The new template generates one Zig module and one executable both in
order to accommodate the two most common use cases, but also to suggest
that a library could use a CLI tool (e.g. a parser library could use a
CLI tool that provides syntax checking) and vice-versa a CLI tool might
want to expose its core functionality as a Zig module.

All references to C interoperability are removed from the template under
the assumption that if you're tall enough to do C interop, you're also
tall enough to find your way around the build system. Experienced users
will still be able to use the current template and adapt it with minimal
changes in order to perform more advanced operations.
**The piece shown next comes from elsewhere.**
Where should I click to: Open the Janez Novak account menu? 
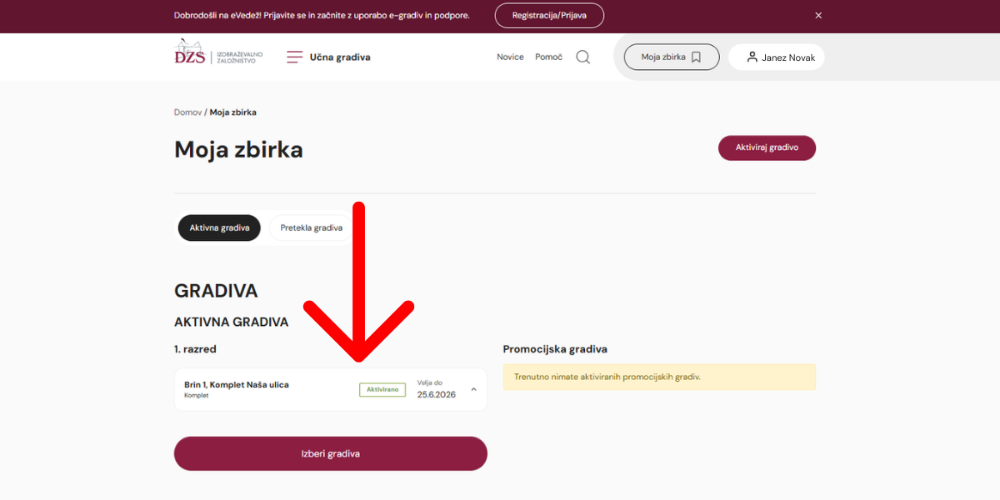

As an example, one
only needs to change `b.addExecutable` to `b.addLibrary` to switch from
generating an executable to a dynamic (or static) library.
2025-06-02 13:13:56 +02:00
Andrew Kelley 67904e925d zig init: adjust template lang to allow zig fmt passthrough 2025-02-26 11:42:04 -08:00
Andrew Kelley d6a88ed74d introduce package id and redo hash format again
Introduces the `id` field to `build.zig.zon`.
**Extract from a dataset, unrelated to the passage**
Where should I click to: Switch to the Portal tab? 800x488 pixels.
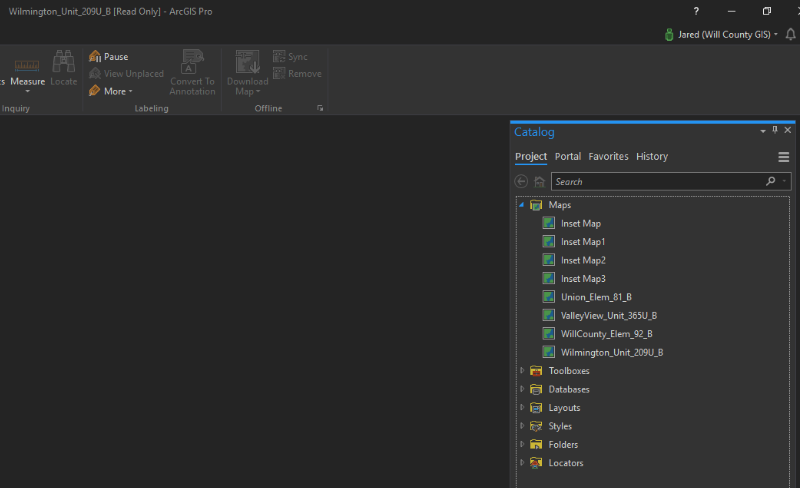pyautogui.click(x=568, y=156)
Together with name, this represents a globally unique package
identifier. This field should be initialized with a 16-bit random number
when the package is first created, and then *never change*. This allows
Zig to unambiguously detect when one package is an updated version of
another.

When forking a Zig project, this id should be regenerated with a new
random number if the upstream project is still maintained. Otherwise,
the fork is *hostile*, attempting to take control over the original
project's identity.

`0x0000` is invalid because it obviously means a random number wasn't
used.

`0xffff` is reserved to represent "naked" packages.

Tracking issue #14288

Additionally:

* Fix bad path in error messages regarding build.zig.zon file.
* Manifest validates that `name` and `version` field of build.zig.zon
  are maximum 32 bytes.
* Introduce error for root package to not switch to enum literal for
  name.
* Introduce error for root package to omit `id`.
* Update init template to generate `id`
* Update init template to populate `minimum_zig_version`.
* New package hash format changes:
  - name and version limited to 32 bytes via error rather than truncation
  - truncate sha256 to 192 bits rather than 40 bits
  - include the package id

This means that, given only the package hashes for a complete dependency
tree, it is possible to perform version selection and know the final
size on disk, without doing any fetching whatsoever. This prevents
wasted bandwidth since package versions not selected do not need to be
fetched.
2025-02-26 11:42:03 -08:00
Andrew Kelley d789f1e5cf fuzzer: write inputs to shared memory before running
breaking change to the fuzz testing API; it now passes a type-safe
context parameter to the fuzz function.

libfuzzer is reworked to select inputs from the entire corpus.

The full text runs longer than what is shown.